++++ Dataset content ++++

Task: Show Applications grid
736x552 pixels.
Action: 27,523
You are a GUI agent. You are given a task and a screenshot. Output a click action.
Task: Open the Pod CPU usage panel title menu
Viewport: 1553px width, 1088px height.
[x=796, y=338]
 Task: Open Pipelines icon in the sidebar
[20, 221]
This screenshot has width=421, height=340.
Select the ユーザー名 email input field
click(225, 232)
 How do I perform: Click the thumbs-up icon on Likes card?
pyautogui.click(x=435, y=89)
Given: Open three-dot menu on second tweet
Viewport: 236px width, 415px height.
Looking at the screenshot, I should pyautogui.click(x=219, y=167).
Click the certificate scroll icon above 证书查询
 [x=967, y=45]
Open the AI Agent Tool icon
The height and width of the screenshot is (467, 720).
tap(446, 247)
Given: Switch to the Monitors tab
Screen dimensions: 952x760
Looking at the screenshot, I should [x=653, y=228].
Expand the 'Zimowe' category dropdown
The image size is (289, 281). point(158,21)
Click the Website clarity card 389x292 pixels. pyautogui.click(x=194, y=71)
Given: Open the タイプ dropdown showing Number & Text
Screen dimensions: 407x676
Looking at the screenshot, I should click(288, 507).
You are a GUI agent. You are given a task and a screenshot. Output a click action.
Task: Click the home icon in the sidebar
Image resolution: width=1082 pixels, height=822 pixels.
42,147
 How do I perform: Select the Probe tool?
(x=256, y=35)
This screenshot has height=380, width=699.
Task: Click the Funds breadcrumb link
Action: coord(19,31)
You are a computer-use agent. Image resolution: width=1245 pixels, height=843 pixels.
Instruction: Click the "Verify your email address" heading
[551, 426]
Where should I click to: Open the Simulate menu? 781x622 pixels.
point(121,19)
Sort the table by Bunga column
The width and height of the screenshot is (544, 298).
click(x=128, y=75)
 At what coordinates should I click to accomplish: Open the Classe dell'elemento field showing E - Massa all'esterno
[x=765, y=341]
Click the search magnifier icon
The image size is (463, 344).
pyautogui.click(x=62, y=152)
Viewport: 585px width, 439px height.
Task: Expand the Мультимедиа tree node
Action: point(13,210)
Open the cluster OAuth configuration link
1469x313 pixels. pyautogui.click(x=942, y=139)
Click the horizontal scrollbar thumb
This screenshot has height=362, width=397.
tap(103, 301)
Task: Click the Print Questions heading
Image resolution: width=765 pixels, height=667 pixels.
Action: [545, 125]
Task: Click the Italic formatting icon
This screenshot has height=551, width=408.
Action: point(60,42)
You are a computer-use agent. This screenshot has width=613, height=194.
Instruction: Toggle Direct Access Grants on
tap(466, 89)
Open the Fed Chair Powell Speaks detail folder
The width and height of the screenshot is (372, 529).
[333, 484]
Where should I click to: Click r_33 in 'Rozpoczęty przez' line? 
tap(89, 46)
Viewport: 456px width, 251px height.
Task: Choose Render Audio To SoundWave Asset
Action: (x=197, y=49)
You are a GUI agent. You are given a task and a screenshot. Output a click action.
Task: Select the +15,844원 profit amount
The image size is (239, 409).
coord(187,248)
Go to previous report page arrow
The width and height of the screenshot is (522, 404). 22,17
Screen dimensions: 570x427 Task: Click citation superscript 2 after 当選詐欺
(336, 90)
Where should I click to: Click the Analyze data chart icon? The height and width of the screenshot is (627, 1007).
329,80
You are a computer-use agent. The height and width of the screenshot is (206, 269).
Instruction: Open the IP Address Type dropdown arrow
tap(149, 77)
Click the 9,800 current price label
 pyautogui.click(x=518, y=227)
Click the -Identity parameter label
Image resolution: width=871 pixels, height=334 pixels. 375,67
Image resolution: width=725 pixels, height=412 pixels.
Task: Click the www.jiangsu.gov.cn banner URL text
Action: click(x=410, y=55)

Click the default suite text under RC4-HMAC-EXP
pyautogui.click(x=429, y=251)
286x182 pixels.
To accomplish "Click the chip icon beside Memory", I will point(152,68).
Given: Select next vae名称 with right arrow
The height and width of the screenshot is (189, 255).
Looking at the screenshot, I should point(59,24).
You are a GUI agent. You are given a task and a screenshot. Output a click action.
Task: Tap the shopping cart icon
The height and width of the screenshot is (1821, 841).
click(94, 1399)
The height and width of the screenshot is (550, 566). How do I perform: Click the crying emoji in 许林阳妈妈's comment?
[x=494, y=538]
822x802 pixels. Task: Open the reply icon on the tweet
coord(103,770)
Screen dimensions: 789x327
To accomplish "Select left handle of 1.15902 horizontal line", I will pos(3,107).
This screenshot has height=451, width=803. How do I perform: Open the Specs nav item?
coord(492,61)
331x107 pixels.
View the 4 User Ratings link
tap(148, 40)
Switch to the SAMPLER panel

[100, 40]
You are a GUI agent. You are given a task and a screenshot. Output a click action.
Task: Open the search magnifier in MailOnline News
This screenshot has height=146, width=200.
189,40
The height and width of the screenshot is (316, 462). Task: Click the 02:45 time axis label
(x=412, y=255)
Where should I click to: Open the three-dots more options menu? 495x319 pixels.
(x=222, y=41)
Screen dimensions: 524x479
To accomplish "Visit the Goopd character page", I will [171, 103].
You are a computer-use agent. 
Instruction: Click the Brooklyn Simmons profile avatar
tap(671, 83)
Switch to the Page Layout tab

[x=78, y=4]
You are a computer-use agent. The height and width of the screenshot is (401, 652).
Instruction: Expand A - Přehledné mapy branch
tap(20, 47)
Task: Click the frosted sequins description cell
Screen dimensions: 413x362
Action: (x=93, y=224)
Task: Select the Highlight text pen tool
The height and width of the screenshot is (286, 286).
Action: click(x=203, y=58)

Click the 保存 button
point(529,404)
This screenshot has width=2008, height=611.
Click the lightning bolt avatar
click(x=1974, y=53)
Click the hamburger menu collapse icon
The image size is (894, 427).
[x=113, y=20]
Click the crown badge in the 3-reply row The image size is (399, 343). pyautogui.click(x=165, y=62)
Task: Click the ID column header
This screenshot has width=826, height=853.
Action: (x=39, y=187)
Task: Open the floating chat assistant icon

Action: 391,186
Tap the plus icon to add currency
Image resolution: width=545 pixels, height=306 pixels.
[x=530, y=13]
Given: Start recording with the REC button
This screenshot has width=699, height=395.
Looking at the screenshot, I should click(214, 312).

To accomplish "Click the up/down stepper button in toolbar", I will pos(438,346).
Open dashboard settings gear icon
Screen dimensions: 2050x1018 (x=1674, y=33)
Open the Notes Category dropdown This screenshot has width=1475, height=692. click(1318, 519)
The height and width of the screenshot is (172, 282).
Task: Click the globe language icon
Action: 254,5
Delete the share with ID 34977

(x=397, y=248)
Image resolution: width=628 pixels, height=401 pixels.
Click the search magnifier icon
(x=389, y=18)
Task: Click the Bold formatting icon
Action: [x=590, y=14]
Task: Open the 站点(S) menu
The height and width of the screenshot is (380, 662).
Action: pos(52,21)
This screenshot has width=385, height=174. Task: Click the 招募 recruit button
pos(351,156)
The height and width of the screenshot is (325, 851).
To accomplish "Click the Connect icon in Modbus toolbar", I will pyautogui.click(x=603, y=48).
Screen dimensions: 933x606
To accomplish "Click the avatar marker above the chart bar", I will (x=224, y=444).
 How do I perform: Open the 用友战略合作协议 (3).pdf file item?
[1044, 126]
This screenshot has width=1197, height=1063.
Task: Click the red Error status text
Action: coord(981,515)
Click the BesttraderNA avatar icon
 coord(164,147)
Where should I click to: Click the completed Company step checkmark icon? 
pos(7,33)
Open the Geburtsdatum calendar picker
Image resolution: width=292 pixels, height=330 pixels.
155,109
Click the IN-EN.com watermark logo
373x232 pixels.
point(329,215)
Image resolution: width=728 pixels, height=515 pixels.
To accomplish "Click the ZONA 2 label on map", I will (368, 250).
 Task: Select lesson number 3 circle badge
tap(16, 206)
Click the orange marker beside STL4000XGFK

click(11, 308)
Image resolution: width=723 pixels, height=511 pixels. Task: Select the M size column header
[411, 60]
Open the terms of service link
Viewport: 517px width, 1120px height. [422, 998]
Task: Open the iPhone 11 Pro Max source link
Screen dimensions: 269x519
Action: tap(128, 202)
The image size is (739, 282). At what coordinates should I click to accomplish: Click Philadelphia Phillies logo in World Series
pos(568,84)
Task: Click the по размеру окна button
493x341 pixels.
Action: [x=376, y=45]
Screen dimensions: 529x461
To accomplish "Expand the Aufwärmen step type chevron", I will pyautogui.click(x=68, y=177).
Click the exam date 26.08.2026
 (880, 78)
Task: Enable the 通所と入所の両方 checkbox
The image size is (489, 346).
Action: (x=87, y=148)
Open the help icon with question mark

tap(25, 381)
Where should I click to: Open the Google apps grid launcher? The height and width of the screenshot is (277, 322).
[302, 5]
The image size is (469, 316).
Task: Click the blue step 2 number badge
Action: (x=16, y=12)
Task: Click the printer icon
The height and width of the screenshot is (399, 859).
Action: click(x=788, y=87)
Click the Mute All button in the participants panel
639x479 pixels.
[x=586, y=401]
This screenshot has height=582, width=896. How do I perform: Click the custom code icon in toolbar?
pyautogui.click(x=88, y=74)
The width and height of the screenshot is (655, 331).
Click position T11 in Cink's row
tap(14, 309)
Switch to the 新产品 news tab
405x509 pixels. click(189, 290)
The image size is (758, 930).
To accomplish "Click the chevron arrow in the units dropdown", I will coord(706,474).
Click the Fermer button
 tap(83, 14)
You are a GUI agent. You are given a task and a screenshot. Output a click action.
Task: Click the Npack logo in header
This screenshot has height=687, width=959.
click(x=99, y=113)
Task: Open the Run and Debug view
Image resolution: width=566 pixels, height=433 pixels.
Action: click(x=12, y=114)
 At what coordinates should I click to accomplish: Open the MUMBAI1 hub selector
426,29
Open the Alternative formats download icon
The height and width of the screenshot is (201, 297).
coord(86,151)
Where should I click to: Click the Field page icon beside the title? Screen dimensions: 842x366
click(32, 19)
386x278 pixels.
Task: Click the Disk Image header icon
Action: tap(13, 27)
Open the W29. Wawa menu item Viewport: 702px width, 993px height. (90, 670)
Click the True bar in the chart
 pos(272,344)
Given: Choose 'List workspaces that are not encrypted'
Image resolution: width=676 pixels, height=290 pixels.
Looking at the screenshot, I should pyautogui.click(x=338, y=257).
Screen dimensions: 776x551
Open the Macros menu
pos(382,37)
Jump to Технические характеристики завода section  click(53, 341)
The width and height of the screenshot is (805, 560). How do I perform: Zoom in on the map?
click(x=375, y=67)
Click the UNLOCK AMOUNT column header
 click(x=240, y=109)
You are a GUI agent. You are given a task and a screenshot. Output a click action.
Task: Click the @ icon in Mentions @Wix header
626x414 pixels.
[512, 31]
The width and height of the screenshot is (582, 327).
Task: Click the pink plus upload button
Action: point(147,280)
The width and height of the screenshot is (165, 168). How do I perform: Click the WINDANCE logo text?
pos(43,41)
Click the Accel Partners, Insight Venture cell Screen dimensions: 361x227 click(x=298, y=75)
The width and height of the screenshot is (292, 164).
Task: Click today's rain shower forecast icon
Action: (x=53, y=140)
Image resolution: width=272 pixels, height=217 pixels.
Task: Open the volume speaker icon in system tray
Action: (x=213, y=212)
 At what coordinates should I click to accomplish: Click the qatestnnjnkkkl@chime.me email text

++++

▶ **Try it**
Where the word "chevron" shows up in a line of the entries above, copy that line.

▶ **Problem solution**
To accomplish "Expand the Aufwärmen step type chevron", I will pyautogui.click(x=68, y=177).
To accomplish "Click the chevron arrow in the units dropdown", I will coord(706,474).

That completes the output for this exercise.